LLM Apps Are Mostly Data Pipelines

TL;DR: While the existing LLM app tools like LangChain and LlamaIndex are useful for building LLM apps, their data loading capabilities aren’t recommended outside of initial experimentation. As I built and tested my LLM app pipeline I was able to feel the pain of some of the aspects that are under developed and hacked together. If you’re planning to build a production ready data pipeline to fuel your LLM apps you should heavily consider using an EL tool purpose built for the job.

Introduction

In the last year since OpenAI released ChatGPT there’s been a ton of excitement and a seemingly endless amount of new content and apps being built on top of their technology. As the dust has started to settle from the initial hype we’ve seen the developer ecosystem start to take a step back and assess where we’re at so far. Two recent posts that were shared in the Meltano community piqued our interest and motivated us to do a deeper dive.

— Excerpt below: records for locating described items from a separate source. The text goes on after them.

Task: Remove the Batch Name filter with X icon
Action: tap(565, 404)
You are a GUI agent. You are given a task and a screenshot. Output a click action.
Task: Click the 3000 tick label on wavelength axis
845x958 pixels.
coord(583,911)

The first is a16z’s “Emerging Architectures for LLM Applications” article highlighting the emerging patterns for building Large Language Model (LLM) applications which highlighted the data pre-processing/embedding stage and how “this piece of the stack is relatively underdeveloped, though, and there’s an opportunity for data-replication solutions purpose-built for LLM apps” 

The second was this spicey Reddit thread titled “Langchain Is Pointless“ which later hit hacker news  as well.

“Why is this just not ETL, why do you need anything here? There is no new category or product needed here.” and “It is pointless – LlamaIndex and LangChain are re-inventing ETL – why use them when you have robust technology already?”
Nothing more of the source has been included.